名刺データを営業・マーケティングに、マーケティングオートメーション活用のためのノウハウ

  • 2021年1月19日
  • 2022年2月16日
  • 名刺

名刺交換で顧客データを集めても、営業やマーケティングに活用しないのでは、宝の持ち腐れになってしまいます。

近年、営業活動を効率化するためのマーケティングオートメーション(Marketing Automation、MA)を導入する企業が増えてきました。

従来は顧客データを元に人力で分析をし、フォローのメールを送ったり電話をしたりという業務を行ってきました。しかし売上につながる業務をすべて人力に頼っていたのでは、膨大な労力や時間、コストがかかります。

マーケティングオートメーションを活用することで、労力を削減、営業の無駄をなくし、顧客に最適なタイミングでアプローチすることが可能になります。
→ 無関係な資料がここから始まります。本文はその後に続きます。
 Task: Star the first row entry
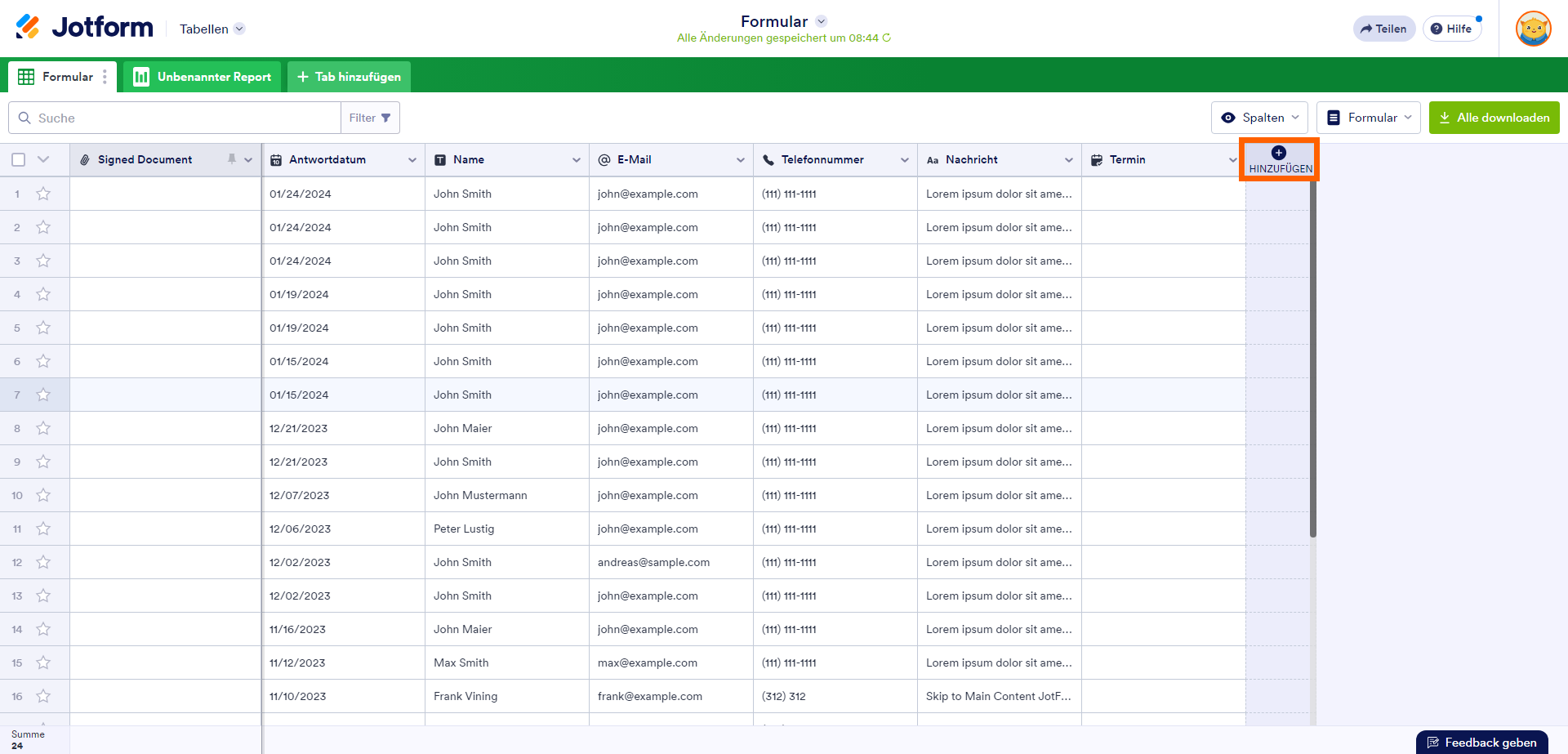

今回は名刺データを営業・マーケティングに活かすマーケティングオートメーションのノウハウについて解説します。

マーケティングオートメーションの定義

マーケティングオートメーションとは、従来マーケティング部門が人力で行っていたマーケティング業務を自動化することです。マーケティングオートメーションを導入することで、見込み客や顧客のニーズを可視化し、営業の業務を効率化、収益アップへとつなげていきます。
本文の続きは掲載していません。